> НАБОР ЗАДАНИЙ
**a.** Ответьте по фрагменту о визитах императоров на Кавказ:
(i) В каком году Петр Великий добрался до Дербента и Баку?
(ii) В каком городе в конце 1836 года распространился слух о намерении императора Николая приехать на Кавказ?
(iii) Кто в марте 1837 года официально известил барона Розена о намерении императора?
**b.** Продолжите фрагмент о визитах императоров на Кавказ, начав сразу после его последнего предложения.

> ФРАГМЕНТ СТРАНИЦЫ

- - - -

Известно, что в 1722 году, когда Петр Великий — ведя войну с персами — добрался до Дербента и Баку, местные армяне с чистым сердцем и горячею верою приготовились к встрече великого Повелителя России, но Император с берегов Каспийского моря поспешно вернулся в Москву, так что надежды и ожидания армян прошли даром.
Впоследствии русское владычество хотя постепенно распространялось в Закавказьи, но Самодержцы более лично не посещали Кавказ, и местные народности не удостаивались их видеть у себя.
В конце 1836 года в Тифлисе вдруг распространился слух, что Император Николай намерен приехать на Кавказ. Слух этот оправдался, когда в марте 1837 года министр граф Чернышев оффициально известил барона Розена о намерении Императора. Немедленно стали готовиться к встрече, и с этою целью составилась особая коммиссия из высокопоставленных чинов.

- - - -

> ПРЕДОСТАВЛЕННЫЕ ДАННЫЕ
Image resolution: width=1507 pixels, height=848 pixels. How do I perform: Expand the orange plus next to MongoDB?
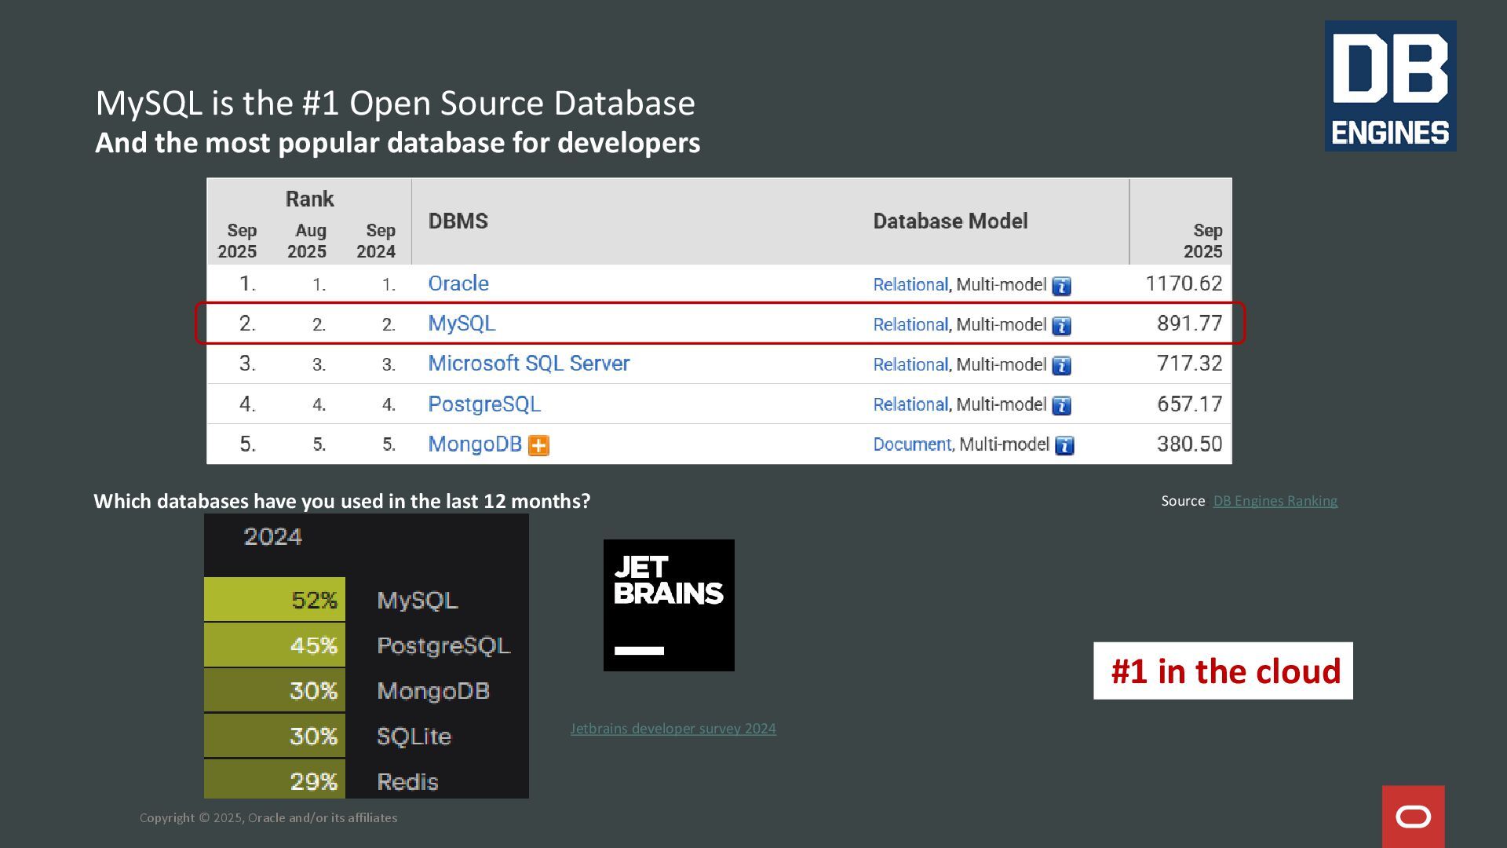(538, 446)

- - - -

> ОТВЕТЫ К ЗАДАНИЯМ
**a.**
(i) В 1722 году.
(ii) В Тифлисе.
(iii) Министр граф Чернышев.

**b.**
Узнав, что Император намеревается посетить и Эчмиадзин, католикос поспешил привести в порядок здания монастыря, но так как Эчмиадзинский собор не располагал средствами для капитального ремонта, то Карбский прибег к посредничеству Розена с целью получить разрешение на повсеместную среди армян подписку для производства вышеупомянутого капитального ремонта.
По этому поводу между бароном, католикосом и министерством возникла продолжительная переписка, но в конце концов желание католикоса не сбылось, и верховный патриарх принужден был довольствоваться имеющимися средствами для приготовления к ветрече Августейшего гостя.
Тифлисская консистория также распорядилась, чтобы городские армянские церкви приняли подобающий им вид, поручив это дело ктиторам и конгрегации.
Прибавим сюда и то, что, следуя предрассудкам простолюдинов, будто встреча на дороге со священником — дурной признак, местное русское духовенство строго наказало, чтобы ни один священник не показывался на улице за время пребывания Императора в Тифлисе. Такое же распоряжение издала и армянская консистория.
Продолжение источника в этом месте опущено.